[[ PASSAGE open ]]
Statuary at Salavage One

Our night did not start out hopefully. Four of us got out of a hybrid Civic in a dark commuter rail parking lot and tried to board the wrong Metra train. Then we saw the right one across the street on another line and had to run to catch it, which just about did in my asthmatic sister-in-law. Once in downtown Chicago, we stood outside what counts for a sidewalk at Lasalle Street Station and watched the GPS as our Uber driver missed the turn to pick us up. Several times.

Picture four adults in party dress shouting at a phone, “Okay, now turn! Turn!

The event was Brew Year’s Eve, a craft beer part put on by Lou Dog Events (the same guys who do the Chicago and Naperville Ale fests).

It was held at Salvage One, a space in an area of West Town with no other obvious commercial businesses—shoot, there were hardly any street lights. We started joking about something awful happening to the friend who was supposed to meet us outside the building.

Really, we were already laying the ironic groundwork to have a good time at fate’s expense should this turn out to be a bust.

But then we saw a line of people extending back from a doorway maybe about half a block—generally a good sign when you’re going to a party.

And a good party it was, despite everything it had going against it.

Not a Party Guy

For me, personally, that is. I’m just not a party guy. I don’t care for 80’s pop covers, even ironically. I don’t like to go “Whooooo!” I don’t drink cocktails made with cheap liquor just for the buzz. Maybe that makes me pretentious, but I’m just as impatient with pretentious hipsters cultivate an aesthetic more than real character.

What I generally want from a part is good food and drink and pleasant company. Music and location are relatively indifferent matters to me as long as they aren’t irritating.

A decorative lantern at Salvage One
A decorative lantern at Salvage One

Given all this, a part of me was very unsure about attending what looked like big party at an archly hip event space where we’d be pressed about by crowds of skinny-jeaned mustached men and girls with thick-rimmed glasses.

Honestly, I would have gotten over myself if that’s what this was—it wouldn’t be worth letting it ruin my evening—but, fortunately, that is not what Brew Year’s Eve was.

It was kind of hard to describe. Think small craft beer festival held during a party in a kind of junk shop arranged as an art space/playground/rummage fair for grown-ups. That’s a thing, right?

I’d never been to Salvage One, and it was actually a fun setting for a party. The first floor is mostly a kind of museum of rummaged statuary, lamps, and furniture, all arranged to make little spaces that open up to one another so the overall effect is of a vast room with cozy nooks in the middle of it.

The second floor had more tables and a main stage and felt more like a hall, but it also had a more intimate space tucked away through a doorway.

Bath time on the third floor
Bath time in the third floor “photobooth”

The program indicated we could find the photobooth on the third floor, but it turned out the third floor was the photobooth. It was packed out with scrounged oddities like old factory molds and the metal and plastic light-up letters from store signs. One section had several old claw-foot bathtubs just lying about, and you can imagine how irresistible it was for folks to jump in for selfies.
[[ PASSAGE closed ]]
[[ AVAILABLE DATA open ]]
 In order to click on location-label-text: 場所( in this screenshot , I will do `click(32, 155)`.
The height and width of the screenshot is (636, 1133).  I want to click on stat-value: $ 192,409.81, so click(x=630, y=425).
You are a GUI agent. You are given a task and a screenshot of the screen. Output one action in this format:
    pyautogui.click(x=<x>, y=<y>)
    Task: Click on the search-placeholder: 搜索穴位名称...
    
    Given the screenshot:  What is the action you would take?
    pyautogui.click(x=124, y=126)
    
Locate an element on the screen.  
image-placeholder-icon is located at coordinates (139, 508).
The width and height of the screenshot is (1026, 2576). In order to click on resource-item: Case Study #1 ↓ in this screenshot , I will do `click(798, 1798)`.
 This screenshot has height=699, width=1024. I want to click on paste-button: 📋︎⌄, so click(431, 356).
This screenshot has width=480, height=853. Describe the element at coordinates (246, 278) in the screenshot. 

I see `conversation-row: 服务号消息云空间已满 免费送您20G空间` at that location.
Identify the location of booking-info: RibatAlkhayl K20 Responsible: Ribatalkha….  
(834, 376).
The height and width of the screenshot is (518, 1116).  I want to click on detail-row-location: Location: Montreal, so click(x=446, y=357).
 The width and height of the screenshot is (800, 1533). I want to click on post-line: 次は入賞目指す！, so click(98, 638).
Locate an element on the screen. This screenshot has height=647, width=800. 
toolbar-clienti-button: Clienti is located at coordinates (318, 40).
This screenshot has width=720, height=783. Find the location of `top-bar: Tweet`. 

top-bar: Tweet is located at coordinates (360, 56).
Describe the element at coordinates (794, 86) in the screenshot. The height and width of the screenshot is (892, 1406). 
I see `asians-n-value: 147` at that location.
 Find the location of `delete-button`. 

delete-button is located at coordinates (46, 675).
[[ AVAILABLE DATA closed ]]
■ **TASK 1**
Duplicate the post about Brew Year's Eve, everything from "And a good party" down to "than real character.".
■ **TASK 2**
Set down the records word for word, everything from their very start down to and including the line containing "The height and width of the screenshot is (636, 1133).", and nothing beyond that.

■ **RESPONSE BOX 1**
And a good party it was, despite everything it had going against it.

Not a Party Guy

For me, personally, that is. I’m just not a party guy. I don’t care for 80’s pop covers, even ironically. I don’t like to go “Whooooo!” I don’t drink cocktails made with cheap liquor just for the buzz. Maybe that makes me pretentious, but I’m just as impatient with pretentious hipsters cultivate an aesthetic more than real character.

■ **RESPONSE BOX 2**
 In order to click on location-label-text: 場所( in this screenshot , I will do `click(32, 155)`.
The height and width of the screenshot is (636, 1133).  I want to click on stat-value: $ 192,409.81, so click(x=630, y=425).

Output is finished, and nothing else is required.